Alsea Swallows Wal-Mart’s Mexico Restaurant Chain
After announcing in June that Wal-Mart Stores’s (NYSE:WMT) Wal-Mart de Mexico unit was looking to sell its Vips restaurant chain, The Wall Street Journal reported Wednesday that the retailer has finally secured a deal with Mexican restaurant operator Alsea for 8.20 billion Mexican pesos, or $626 million. Wal-Mart de Mexico has been under close speculation ever since last year when reports of its bribery charges took shape, and now, the division is reportedly ready to focus on its retail operations and allow Alsea to take over its restaurant portfolio.
Alsea has been called an “icon” in the Mexican restaurant industry and thus it didn’t come to a surprise to analysts when the company became the front runner for Vips. Other chains like Grupo Gigante and Advent International were also in the running, but Alsea ultimately won out with a bid of 8.20 billion pesos, reflecting a value almost double that of what some analysts pegged the portfolio to go for.
According to The Wall Street Journal, Alsea manages popular franchises like Domino’s Pizza (NYSE:DPZ), Starbucks Coffee (NASDAQ:SBUX), Burger King (NYSE:BKW), and California Pizza Kitchen in Mexico, but has yet to focus on the middle class segment that Vips chains of 362 restaurants currently serve. Unlike Alsea, Vips offers mostly Mexican fare. Therefore, the deal will undoubtedly benefit Alsea, which can now add some “homegrown flavor” to its case of otherwise international brands.
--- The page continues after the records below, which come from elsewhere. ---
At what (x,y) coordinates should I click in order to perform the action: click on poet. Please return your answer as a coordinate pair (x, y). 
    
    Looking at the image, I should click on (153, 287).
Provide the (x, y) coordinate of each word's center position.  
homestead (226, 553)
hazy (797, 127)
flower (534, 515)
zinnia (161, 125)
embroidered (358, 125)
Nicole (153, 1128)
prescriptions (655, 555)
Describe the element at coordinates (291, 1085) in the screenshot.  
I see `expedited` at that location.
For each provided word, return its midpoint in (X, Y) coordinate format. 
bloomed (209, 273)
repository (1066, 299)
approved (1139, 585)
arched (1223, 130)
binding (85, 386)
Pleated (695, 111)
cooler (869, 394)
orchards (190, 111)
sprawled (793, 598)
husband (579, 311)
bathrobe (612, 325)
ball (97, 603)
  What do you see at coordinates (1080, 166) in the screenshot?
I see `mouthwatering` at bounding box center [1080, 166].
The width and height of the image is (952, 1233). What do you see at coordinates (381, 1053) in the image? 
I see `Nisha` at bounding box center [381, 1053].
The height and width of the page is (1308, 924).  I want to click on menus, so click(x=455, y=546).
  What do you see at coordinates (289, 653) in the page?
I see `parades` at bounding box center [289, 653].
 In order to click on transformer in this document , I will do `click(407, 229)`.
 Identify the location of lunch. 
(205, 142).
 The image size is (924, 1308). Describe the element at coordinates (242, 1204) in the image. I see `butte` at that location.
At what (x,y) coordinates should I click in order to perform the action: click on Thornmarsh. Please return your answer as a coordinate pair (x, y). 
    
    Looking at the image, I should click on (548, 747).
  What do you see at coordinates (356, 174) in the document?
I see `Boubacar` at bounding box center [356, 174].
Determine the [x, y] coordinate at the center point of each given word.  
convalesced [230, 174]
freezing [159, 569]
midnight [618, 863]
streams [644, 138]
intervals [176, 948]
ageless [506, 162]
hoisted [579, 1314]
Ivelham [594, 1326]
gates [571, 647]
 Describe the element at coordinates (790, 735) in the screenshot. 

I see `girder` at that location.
It is now an especially lucrative time for the Mexican restaurant industry because as the country’s economy grows, so too does disposable income and consumers’ likelihood to spend. As cultural habits evolve and more of Mexico’s women seek employment opportunities, more and more Mexicans are eating out and placing takeout orders — and restaurant chains are benefitting.
In addition, because Wal-Mart’s Mexican unit is the country’s biggest retailer and many of the Vips restaurants are either situated in good locations or coexist with Walmex stores, Alsea stands to significantly profit from Walmex’s reputation and the increased likelihood that consumers will decide to eat out after a long day of shopping.
Walmex has benefitted from its own restaurant business in the past, posting earnings before taxes last year of around $74 million, but because the retailer has had to tighten its internal controls in the face of bribery charges and corruption allegations, it is now more important for Walmex to focus on its retail division rather than that of its restaurant business. It will still surely take Alsea years to pay back the loan that is necessary to finance the considerable Vips price tag, but the successful restaurant business is confident that its investment will soon pay off.